Straight after that, period five started, with all the changes. I do quite a bit of fieldwork. Now I go into the field on my own with a camera and a tripod, instead of a coachload of students. I’ve done that a few times this week too. I set up the tripod somewhere and explain to the camera what I would normally explain to the group, so as to give them as near as I can the experience of being in the field. People do look at you as if you are crazy when you stand by yourself somewhere in the countryside, talking to the camera. Someone might be out walking the dog, and wonder: what is he doing?
When I teach online, I place more emphasis than usual on learning goals: why are students looking at a spot somewhere in the Netherlands on their screens? For every course you have to ask yourself: are you achieving the learning goals? You can never completely reproduce fieldwork on-screen, but do they get enough of an idea about it?
‘I think as long as teachers make clear what they expect of their students, most of them will follow you. And that interaction is still important, even online. There is a difference between uploading a film and expecting everyone to watch it, or discussing the film afterwards in a virtual classroom.
A lot of what I enjoy about teaching is the interaction with a group. When students are in the classroom, you see how the material goes down with them, you see their feelings. You can play with that, crack jokes and interact. There is a lot less of that now, and I miss it. On the other hand, the situation is so weird that you have to completely change the way you look at your teaching. You have to reassess everything in a very short time. That is good. But it doesn’t outweigh the lack of interaction with the group.’
‘When I heard on the Thursday evening before the start of period five that everything had to be done online, I could have cried. We’ve been working to sort out the timetable since September. The Structure and Function of Plants is a large course with 235 students. The timing of some of the practicals is quite precise. That requires a lot of planning, because you might need to have hundreds of plants ready at the right moment for an experiment. And we had been training assistants on that very Thursday. In retrospect, it was all for nothing.

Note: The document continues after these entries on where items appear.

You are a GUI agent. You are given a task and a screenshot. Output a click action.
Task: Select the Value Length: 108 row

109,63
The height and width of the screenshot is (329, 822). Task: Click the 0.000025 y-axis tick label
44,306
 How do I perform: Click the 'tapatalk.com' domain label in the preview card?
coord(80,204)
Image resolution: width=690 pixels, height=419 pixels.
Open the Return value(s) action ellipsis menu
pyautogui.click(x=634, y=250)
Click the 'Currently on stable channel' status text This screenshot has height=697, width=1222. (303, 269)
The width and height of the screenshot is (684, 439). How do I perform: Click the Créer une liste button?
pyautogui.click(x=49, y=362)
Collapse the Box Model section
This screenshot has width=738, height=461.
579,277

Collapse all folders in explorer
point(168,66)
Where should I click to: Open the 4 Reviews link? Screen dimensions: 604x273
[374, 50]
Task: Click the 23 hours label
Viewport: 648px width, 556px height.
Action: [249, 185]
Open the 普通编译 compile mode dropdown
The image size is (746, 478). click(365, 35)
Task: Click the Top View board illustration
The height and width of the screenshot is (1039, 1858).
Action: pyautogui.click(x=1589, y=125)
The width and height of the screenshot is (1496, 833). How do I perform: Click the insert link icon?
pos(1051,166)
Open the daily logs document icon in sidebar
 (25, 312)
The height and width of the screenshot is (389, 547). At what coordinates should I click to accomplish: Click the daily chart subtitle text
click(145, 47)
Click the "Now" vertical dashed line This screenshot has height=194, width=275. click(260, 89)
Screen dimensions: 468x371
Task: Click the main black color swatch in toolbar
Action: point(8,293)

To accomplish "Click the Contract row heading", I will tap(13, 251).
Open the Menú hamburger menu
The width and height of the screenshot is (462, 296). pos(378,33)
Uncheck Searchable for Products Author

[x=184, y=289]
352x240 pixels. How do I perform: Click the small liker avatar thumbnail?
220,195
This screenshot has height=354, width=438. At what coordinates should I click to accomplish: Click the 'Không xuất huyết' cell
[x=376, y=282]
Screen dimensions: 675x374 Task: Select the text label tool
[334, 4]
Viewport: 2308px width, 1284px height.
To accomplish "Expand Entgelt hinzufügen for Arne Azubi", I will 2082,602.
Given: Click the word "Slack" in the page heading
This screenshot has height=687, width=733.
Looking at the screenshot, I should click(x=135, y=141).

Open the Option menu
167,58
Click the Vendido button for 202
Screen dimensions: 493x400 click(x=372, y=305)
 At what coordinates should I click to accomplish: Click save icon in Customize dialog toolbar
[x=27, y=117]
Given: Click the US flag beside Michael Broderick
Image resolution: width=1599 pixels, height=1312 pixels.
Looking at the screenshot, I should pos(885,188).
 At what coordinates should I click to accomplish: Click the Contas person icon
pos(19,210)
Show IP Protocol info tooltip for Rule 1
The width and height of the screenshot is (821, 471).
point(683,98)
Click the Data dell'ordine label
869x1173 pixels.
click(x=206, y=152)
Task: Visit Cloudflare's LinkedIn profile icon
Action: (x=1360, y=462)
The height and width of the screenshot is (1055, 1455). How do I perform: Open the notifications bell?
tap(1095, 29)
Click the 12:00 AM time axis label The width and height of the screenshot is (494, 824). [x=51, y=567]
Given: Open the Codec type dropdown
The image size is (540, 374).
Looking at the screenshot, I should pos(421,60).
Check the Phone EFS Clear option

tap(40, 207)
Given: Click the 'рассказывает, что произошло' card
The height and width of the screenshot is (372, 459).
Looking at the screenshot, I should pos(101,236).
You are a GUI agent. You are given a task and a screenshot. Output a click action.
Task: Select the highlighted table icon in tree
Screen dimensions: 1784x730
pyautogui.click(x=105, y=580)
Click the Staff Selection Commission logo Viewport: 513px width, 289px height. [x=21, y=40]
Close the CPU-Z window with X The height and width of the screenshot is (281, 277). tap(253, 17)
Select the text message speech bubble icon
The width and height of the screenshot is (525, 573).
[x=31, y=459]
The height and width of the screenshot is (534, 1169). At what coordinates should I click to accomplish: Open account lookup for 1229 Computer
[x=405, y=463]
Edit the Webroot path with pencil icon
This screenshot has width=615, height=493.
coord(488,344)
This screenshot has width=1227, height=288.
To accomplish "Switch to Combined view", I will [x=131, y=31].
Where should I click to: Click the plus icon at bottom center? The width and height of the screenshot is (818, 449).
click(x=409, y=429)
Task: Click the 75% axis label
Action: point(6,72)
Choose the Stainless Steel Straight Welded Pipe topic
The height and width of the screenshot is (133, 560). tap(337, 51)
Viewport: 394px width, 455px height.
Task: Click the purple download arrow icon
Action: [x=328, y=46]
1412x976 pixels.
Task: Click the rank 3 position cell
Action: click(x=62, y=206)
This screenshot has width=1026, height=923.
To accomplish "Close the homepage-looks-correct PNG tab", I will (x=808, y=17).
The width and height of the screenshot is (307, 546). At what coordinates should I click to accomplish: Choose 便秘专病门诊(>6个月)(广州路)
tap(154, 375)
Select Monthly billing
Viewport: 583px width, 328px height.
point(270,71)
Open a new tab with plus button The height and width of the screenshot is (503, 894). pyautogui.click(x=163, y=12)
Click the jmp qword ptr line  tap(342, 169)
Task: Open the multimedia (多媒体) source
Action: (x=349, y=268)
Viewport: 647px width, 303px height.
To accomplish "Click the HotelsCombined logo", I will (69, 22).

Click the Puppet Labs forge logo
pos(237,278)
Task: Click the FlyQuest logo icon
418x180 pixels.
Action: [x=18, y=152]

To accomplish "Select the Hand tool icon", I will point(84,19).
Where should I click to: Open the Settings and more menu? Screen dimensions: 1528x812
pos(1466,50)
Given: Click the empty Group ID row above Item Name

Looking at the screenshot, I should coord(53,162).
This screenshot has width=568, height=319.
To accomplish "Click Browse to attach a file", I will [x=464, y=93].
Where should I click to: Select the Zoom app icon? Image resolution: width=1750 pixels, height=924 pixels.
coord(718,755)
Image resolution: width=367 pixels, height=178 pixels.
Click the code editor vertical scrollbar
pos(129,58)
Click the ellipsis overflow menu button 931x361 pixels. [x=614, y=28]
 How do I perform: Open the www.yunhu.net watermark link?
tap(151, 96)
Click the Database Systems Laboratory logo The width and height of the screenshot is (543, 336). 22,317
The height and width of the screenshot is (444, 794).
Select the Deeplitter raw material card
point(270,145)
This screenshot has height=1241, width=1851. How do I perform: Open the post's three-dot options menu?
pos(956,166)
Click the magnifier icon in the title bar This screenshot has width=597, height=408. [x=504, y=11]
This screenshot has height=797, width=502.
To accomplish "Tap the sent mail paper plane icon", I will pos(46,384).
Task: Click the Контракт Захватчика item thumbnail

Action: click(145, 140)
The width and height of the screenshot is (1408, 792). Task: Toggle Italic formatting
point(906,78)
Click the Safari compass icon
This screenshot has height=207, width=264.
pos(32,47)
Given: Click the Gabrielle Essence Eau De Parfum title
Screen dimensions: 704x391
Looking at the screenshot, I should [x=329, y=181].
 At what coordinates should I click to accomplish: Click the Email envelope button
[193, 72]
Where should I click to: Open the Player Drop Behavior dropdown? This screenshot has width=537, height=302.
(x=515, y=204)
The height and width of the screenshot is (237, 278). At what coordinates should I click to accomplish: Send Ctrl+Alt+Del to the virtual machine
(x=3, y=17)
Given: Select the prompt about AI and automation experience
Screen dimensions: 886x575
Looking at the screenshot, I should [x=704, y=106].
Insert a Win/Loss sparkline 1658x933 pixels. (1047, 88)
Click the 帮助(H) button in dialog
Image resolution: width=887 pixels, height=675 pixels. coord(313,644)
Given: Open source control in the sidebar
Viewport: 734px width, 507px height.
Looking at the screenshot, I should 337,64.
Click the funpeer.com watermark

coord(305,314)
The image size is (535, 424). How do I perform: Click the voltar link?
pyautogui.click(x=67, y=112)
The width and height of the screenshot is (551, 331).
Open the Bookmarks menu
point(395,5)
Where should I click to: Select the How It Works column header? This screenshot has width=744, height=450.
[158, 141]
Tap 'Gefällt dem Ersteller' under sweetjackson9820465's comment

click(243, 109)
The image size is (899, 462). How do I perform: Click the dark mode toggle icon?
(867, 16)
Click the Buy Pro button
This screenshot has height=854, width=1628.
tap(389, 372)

‘But after that, we got on with it. There are 14 practicals planned for the course, and 13 of them will be done digitally. I give seven of them, in which we look at plant tissues. Normally, students look at slides through the microscope. In the first few weeks we showed photos with captions, but it is tedious to do that for seven practicals. After that, my colleague Otto van der Linden started filming through the microscope with his mobile phone. I record the text using WhatsApp, and Otto turns it all into a film, with arrows that point to what I’m talking about. In Brightspace, we create student quizzes and open questions about those films, and I record a discussion about them before and after, in Orion.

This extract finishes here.